[Records]

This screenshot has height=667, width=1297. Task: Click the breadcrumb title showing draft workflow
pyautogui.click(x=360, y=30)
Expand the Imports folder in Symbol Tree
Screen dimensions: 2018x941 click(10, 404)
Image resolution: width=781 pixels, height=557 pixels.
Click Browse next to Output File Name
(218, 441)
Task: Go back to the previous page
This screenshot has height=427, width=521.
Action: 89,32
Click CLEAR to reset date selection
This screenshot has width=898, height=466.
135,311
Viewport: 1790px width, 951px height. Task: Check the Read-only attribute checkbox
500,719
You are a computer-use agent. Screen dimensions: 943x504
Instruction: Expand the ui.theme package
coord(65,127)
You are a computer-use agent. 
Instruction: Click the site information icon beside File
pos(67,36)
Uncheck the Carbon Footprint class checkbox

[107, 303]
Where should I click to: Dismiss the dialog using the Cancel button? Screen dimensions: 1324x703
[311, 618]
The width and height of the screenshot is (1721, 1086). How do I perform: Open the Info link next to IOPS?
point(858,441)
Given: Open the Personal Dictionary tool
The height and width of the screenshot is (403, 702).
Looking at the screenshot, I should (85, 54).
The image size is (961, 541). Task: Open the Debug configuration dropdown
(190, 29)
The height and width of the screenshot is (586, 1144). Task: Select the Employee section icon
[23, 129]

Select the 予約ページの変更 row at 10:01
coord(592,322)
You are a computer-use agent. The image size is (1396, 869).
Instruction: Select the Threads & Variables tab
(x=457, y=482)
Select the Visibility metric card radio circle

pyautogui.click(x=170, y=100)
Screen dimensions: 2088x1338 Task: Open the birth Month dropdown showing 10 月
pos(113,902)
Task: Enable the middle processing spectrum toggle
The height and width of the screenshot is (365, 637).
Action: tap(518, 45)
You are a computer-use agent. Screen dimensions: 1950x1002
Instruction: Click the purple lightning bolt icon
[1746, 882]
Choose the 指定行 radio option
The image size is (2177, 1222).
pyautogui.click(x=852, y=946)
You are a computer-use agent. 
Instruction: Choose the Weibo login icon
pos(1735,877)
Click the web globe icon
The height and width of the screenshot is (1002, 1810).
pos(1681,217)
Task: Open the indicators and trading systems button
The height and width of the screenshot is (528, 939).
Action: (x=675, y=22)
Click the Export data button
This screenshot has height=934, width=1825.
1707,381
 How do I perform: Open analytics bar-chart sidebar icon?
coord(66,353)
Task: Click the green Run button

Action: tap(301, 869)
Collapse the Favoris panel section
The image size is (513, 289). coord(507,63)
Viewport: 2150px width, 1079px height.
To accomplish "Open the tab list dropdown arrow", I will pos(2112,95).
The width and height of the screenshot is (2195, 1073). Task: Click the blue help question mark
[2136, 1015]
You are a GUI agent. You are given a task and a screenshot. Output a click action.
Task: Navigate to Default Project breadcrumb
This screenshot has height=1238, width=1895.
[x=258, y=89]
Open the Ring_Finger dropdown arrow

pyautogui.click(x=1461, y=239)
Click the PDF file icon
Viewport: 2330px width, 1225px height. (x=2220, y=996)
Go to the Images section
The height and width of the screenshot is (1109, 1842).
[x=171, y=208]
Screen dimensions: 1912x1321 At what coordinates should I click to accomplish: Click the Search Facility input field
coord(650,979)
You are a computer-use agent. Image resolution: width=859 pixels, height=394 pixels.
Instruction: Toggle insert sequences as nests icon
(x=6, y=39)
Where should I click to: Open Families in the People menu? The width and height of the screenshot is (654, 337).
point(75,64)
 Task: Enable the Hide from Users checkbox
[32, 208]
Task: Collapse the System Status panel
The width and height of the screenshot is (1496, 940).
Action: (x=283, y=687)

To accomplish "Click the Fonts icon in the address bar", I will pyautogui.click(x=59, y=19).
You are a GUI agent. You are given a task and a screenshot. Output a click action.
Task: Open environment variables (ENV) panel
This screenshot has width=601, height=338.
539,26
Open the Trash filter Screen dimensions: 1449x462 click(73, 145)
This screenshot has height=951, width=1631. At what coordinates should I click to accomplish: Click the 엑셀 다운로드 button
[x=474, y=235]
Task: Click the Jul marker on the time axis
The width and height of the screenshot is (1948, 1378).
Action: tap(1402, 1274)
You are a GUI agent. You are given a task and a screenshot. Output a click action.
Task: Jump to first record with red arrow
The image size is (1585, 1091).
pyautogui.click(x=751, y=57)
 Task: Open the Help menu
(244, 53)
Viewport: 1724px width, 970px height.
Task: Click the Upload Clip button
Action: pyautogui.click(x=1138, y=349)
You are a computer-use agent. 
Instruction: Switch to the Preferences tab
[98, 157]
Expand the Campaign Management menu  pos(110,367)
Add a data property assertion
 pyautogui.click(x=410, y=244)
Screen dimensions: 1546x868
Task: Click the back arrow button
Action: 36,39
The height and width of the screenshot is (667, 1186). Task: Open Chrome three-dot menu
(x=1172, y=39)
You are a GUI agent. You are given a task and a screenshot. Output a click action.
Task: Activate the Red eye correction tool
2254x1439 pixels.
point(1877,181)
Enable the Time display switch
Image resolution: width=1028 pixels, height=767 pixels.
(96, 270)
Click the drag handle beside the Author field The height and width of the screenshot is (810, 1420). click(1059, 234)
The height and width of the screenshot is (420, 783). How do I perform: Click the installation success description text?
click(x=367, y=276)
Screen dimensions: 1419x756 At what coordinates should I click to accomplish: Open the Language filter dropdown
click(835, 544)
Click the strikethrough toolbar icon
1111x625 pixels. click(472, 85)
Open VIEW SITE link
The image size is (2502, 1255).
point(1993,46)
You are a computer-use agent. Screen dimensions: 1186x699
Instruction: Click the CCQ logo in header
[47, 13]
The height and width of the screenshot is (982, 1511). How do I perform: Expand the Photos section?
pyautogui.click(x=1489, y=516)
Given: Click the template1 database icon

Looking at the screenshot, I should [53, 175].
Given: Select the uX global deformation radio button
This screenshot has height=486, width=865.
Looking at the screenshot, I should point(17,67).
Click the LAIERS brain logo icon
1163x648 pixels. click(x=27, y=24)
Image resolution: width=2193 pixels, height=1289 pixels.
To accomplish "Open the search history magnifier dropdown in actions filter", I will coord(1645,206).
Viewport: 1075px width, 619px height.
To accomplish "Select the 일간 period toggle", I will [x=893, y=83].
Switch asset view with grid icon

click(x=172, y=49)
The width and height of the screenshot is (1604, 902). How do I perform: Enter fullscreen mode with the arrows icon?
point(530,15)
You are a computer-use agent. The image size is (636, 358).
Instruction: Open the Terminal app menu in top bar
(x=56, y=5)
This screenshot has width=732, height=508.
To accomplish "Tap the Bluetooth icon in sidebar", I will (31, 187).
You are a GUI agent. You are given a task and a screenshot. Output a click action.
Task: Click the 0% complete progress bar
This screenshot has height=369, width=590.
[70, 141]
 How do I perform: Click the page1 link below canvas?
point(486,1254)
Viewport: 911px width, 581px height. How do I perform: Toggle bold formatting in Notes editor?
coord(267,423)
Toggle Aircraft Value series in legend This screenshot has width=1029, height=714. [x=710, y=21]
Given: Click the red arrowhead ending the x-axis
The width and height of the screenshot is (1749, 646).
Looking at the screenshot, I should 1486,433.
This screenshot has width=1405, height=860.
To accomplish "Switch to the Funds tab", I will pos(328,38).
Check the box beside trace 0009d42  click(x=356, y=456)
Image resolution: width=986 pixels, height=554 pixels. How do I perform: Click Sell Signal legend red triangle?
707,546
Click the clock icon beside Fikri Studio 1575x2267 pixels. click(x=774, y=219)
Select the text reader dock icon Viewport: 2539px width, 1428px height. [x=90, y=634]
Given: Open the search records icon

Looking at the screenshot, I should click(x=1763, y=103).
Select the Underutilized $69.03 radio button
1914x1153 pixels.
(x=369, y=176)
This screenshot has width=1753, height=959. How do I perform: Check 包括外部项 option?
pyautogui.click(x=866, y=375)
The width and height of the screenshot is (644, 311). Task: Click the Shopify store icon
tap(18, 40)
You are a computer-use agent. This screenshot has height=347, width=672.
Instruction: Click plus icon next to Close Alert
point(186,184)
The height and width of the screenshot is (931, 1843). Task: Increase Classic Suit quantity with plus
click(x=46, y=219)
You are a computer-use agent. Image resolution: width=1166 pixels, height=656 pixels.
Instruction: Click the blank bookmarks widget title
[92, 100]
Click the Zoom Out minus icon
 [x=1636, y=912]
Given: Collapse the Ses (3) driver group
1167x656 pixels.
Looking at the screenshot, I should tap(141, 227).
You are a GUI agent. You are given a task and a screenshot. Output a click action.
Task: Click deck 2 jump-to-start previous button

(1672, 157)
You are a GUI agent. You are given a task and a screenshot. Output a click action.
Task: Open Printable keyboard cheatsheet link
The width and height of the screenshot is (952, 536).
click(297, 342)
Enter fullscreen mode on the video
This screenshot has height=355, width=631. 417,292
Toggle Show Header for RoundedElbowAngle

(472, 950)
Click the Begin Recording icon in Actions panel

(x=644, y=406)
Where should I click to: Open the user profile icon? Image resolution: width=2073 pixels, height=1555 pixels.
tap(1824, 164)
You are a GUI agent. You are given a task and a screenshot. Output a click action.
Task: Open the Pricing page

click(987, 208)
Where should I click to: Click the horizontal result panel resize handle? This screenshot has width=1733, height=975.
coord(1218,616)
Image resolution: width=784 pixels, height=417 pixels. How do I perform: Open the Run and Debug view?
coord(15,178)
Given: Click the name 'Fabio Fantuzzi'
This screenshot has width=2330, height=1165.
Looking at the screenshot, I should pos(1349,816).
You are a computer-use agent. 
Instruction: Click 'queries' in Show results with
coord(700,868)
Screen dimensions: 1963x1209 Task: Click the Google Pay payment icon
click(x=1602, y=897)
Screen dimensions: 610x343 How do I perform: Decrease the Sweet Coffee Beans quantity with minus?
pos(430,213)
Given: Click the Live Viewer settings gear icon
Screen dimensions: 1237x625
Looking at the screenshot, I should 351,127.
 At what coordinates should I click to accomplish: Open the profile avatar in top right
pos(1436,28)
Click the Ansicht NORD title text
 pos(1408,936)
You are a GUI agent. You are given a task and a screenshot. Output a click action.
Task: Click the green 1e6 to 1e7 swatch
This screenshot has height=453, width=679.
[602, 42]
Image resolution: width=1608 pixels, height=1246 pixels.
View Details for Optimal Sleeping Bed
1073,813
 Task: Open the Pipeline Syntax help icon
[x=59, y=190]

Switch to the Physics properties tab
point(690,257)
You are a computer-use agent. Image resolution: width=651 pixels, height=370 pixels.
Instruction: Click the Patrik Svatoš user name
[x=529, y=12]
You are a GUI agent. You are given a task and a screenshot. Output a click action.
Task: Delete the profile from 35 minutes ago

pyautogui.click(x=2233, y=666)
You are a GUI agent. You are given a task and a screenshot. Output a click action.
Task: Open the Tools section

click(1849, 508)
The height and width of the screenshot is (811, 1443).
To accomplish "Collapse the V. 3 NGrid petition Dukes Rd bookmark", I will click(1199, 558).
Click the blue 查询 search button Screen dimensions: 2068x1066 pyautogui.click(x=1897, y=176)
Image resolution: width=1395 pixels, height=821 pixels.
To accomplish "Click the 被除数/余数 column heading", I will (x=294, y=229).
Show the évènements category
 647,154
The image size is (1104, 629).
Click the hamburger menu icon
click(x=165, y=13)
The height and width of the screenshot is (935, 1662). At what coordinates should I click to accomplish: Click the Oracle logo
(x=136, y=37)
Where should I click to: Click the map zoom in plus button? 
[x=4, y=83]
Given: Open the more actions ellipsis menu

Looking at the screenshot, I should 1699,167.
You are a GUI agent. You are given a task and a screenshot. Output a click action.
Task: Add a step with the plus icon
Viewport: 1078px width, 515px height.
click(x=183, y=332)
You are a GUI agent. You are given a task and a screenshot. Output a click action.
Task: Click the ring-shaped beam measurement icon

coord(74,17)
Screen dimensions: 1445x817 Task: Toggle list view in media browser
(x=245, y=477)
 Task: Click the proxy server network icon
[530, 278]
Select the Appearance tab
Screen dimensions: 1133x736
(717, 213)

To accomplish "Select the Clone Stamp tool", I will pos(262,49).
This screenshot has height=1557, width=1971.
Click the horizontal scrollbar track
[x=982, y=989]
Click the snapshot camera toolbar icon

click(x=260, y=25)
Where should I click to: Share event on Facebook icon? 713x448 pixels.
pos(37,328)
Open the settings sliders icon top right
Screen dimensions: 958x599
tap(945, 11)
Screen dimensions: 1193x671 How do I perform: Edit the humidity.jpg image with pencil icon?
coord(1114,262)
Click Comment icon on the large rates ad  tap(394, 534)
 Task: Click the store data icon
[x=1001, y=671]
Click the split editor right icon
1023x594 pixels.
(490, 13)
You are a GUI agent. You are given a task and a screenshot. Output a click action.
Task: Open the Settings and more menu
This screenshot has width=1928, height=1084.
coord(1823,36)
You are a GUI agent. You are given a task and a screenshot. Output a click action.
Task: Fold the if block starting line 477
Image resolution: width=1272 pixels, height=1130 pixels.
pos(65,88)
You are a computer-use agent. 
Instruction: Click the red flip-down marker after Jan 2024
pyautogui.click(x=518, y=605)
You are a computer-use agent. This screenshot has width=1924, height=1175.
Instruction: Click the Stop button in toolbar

[/Records]

Every line holding the word "axis" should be copied out of the records above.

• [Solved exercise]
Task: Click the Jul marker on the time axis
Given: Click the red arrowhead ending the x-axis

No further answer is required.